Acoso y derribo contra Kuczynski




La decisión del Congreso peruano de privar al Presidente Pedro Pablo Kuczynski del permiso para viajar a la Asamblea General de la ONU y al Vaticano en septiembre mediante una maniobra dilatoria importa poco en la práctica, pues la autorización le acabará siendo concedida. Pero ejemplifica la degradación que el poder más importante del Estado está sufriendo en manos del fujimorismo y sus aliados de ocasión durante la Presidencia de Kuczynski. Una degradación que es también la de la política. Ambas cosas -el Congreso, la política- llevan años devaluándose, pero ahora empieza a ser más evidente el peligro que a mediano plazo corre la democracia.

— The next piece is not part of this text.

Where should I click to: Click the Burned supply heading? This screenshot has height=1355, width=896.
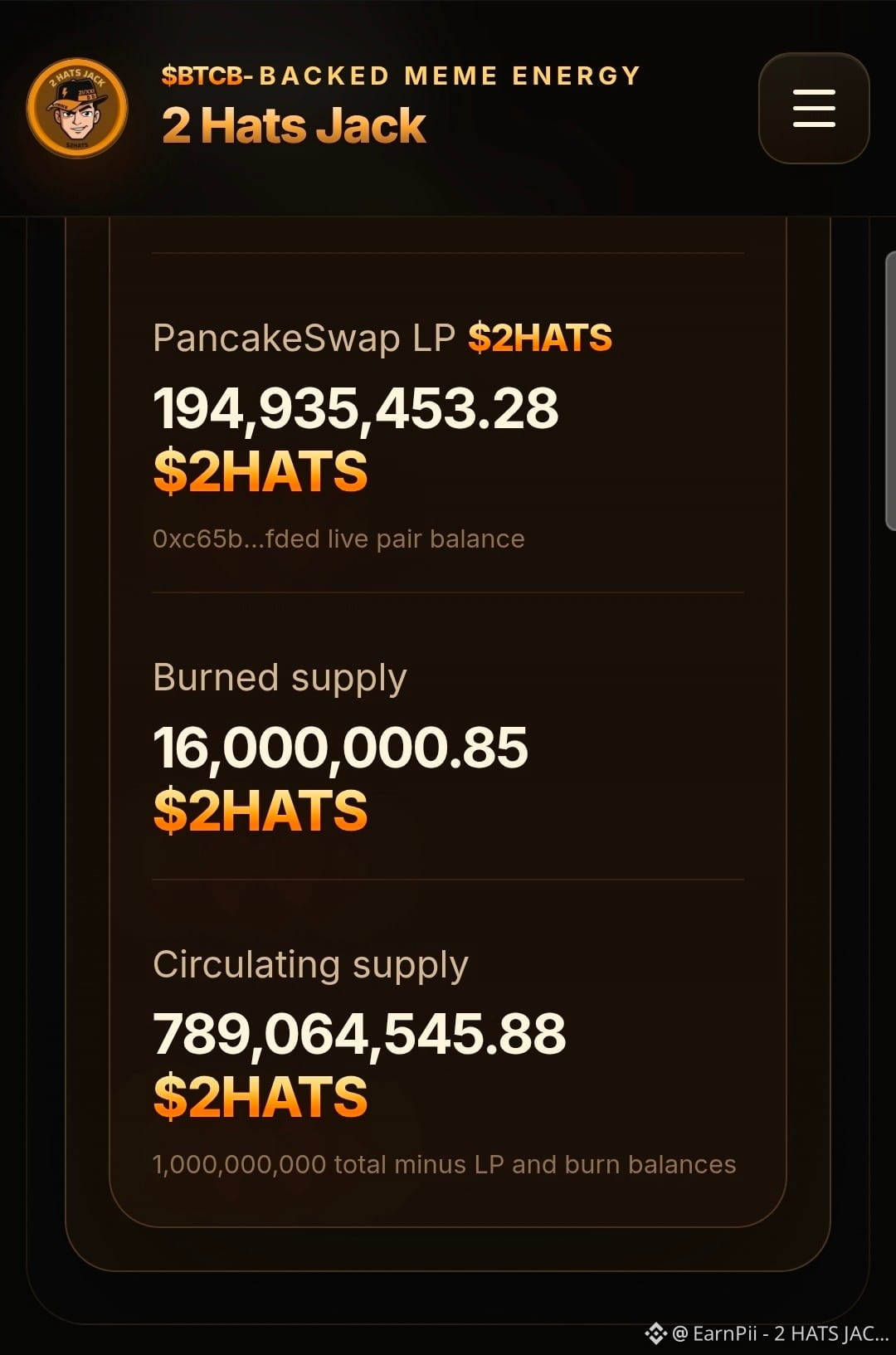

Ningún país puede asistir a un desprestigio sistemático de la política y las instituciones que la enmarcan -los partidos, el Parlamento, la prensa- sin que surjan oportunidades para el aventurerismo o el populismo, de izquierda o derecha.

El fujimorismo, la fuerza principal pero no la única del populismo de derecha, ha convertido su aplastante mayoría parlamentaria -que, contando a sus aliados, como el Apra y a veces la izquierda o la centro derecha centrifugada en bancadas menores, se vuelve inverosímilmente desproporcionada- en un acoso y derribo contra Kuczynski. A medida que aumenta la posibilidad de que las investigaciones relacionadas con Odebrecht afecten al fujimorismo, crece su hostilidad contra el poder ejecutivo. El Presidente, con la flema, buen humor y sentido de lo importante que lo caracteriza, evita la confrontación. Esta actitud ha suscitado el debate sobre si PPK está arruinando su posibilidad de éxito (lo piensa una mayoría de quienes votaron por él) o si, como cree una minoría respetable, su decisión de sacrificar lo anecdótico en favor del largo plazo es la única garantía de que su quinquenio pueda exhibir logros.

La economía crece poco, pero más que la de muchos vecinos y su "seriedad" todavía es correspondida con premios como el mantenimiento por parte de las tres grandes calificadoras de riesgo del grado de inversión de que goza el Perú. El problema es que la economía va por inercia más que por nuevos impulsos y, según admiten las previsiones oficiales, dependerá en el futuro cercano del gasto público antes que la inversión privada. La inversión pública aumentará en principio un 17%; la privada, sólo un 3,5% tras cuatro años de contracción. Para un Presidente que cree en la empresa privada como motor del desarrollo, esto es decepcionante. Lo ha dicho él mismo.

Hay aquí factores que escapan a Kuczynski y a cualquier gobierno. Pero hay otros que son receptivos al liderazgo y el clima general en que se desarrolla la vida pública e institucional. Es allí donde la sensación de acorralamiento de la Presidencia provocada por el acoso y derribo de una bancada fujimorista que parece haber tocado fondo intelectual y éticamente tiene efectos perversos. Los tiene más dado que otras agrupaciones le hacen el juego en detrimento del gobierno, cuya propia bancada, de apenas dieciocho parlamentarios, no sólo es pobre sino que para colmo está dividida.

Sería bueno para Perú que todo este ruido resultara a la postre poco importante y el país recuperara, gracias al sentido del largo plazo de PPK, el ritmo del éxito. No puede descartarse, aunque no resulta demasiado probable. Ciertamente, no augura un futuro fiable: se está incubando un desprecio por la política superior al que las sucesivas elecciones han delatado desde la recuperación de la democracia.

El fujimorismo se está degradando tanto, que le puede surgir un competidor populista de derecha aun peor. Y el antifujimorismo se está degradando tanto por no traducir sus reiteradas victorias electorales en gobiernos entusiasmantes, que le puede surgir un competidor populista por la izquierda. No será un espectáculo edificante.